▸ **PROBLEM STATEMENT**
Can you rewrite the lines of the listing starting at the line containing "Shift octave down with left arrow" and ending at the line containing "Action: click(x=55, y=984)", renaming "Instruction" to "Task" and keeping everything else the same?
[begin RECORDS FOR THE TASK]
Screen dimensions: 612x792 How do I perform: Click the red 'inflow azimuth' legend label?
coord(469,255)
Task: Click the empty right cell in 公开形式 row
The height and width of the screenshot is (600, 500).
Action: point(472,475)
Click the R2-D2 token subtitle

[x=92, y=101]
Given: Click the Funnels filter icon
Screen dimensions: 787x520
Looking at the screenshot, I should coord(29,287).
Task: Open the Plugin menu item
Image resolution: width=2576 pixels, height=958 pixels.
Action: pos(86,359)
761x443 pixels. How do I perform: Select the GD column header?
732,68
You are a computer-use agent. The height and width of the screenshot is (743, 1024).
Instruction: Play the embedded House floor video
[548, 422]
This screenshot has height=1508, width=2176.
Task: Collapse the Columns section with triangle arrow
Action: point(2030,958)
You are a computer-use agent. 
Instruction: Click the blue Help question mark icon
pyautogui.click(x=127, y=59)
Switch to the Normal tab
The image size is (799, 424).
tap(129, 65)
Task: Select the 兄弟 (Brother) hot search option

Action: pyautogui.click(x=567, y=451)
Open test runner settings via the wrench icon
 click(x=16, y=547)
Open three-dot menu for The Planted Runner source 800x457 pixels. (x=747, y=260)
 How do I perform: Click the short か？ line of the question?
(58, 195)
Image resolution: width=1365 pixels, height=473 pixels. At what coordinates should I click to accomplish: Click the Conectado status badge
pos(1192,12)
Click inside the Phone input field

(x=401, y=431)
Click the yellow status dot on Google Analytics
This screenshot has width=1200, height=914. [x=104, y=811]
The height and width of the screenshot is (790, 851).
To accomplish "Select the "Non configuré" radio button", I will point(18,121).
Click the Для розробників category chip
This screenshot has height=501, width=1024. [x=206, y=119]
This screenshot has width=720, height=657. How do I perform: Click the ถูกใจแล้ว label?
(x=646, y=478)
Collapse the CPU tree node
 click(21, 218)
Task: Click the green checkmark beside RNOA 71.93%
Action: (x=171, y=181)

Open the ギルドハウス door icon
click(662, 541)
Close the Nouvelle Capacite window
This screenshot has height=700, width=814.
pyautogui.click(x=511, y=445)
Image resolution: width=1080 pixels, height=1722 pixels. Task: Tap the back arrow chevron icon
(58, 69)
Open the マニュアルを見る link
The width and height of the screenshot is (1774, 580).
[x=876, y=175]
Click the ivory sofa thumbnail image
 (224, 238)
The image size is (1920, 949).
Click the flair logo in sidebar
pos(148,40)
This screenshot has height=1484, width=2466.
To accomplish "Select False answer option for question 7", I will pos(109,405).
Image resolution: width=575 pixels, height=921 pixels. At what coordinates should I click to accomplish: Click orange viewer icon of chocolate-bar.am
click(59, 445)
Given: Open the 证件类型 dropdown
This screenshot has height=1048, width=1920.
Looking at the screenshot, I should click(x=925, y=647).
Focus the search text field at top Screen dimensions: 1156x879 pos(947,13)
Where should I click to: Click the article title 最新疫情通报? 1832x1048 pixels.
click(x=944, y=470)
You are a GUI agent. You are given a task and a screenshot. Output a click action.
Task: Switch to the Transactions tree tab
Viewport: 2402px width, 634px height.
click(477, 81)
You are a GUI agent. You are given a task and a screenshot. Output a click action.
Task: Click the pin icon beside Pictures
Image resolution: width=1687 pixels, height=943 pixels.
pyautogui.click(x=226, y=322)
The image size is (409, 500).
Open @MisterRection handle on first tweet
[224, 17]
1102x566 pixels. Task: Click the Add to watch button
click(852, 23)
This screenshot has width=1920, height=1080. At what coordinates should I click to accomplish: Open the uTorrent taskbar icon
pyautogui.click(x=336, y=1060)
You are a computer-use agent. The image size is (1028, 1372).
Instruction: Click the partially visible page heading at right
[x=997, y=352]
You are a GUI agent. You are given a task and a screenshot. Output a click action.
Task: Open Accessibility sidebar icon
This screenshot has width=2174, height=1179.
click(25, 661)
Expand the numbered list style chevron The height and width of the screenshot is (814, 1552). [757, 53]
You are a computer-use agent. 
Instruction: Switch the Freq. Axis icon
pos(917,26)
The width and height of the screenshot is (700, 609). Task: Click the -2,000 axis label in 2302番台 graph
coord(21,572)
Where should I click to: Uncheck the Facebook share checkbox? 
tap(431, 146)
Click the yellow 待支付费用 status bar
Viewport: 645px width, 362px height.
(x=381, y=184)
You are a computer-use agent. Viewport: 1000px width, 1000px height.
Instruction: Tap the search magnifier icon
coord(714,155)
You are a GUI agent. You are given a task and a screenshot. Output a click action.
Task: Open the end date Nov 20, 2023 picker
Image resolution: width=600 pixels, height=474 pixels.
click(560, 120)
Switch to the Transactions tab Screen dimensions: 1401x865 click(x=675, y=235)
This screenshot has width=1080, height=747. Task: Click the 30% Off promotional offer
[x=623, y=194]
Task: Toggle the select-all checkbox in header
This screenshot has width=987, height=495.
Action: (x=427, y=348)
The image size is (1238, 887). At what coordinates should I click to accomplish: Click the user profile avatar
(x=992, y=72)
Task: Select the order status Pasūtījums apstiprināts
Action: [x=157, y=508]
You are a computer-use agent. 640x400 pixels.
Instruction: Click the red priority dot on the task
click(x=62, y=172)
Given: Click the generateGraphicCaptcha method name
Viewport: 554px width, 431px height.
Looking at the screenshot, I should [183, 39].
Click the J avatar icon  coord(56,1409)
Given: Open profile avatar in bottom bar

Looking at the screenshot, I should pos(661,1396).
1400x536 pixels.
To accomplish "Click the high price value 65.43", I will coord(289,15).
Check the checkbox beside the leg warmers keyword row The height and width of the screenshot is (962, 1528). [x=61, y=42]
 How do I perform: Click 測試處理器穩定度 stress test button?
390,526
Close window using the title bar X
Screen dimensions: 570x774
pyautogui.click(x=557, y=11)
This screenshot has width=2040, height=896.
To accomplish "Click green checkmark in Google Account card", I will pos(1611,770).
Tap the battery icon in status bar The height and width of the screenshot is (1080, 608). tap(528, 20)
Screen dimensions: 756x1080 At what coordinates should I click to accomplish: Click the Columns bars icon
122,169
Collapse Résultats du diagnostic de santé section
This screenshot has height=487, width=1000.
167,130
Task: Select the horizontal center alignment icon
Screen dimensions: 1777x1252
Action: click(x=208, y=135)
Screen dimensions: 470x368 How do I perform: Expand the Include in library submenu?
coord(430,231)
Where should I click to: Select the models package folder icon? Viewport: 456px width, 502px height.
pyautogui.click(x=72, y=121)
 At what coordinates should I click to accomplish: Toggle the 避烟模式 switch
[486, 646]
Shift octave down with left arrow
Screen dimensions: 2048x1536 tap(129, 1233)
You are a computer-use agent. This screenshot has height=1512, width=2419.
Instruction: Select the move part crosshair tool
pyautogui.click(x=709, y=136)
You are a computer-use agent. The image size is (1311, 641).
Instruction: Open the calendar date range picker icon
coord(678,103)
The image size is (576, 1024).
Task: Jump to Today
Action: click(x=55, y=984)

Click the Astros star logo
[end RECORDS FOR THE TASK]
▸ **CORRECT RESULT**
Shift octave down with left arrow
Screen dimensions: 2048x1536 tap(129, 1233)
You are a computer-use agent. This screenshot has height=1512, width=2419.
Task: Select the move part crosshair tool
pyautogui.click(x=709, y=136)
You are a computer-use agent. The image size is (1311, 641).
Task: Open the calendar date range picker icon
coord(678,103)
The image size is (576, 1024).
Task: Jump to Today
Action: click(x=55, y=984)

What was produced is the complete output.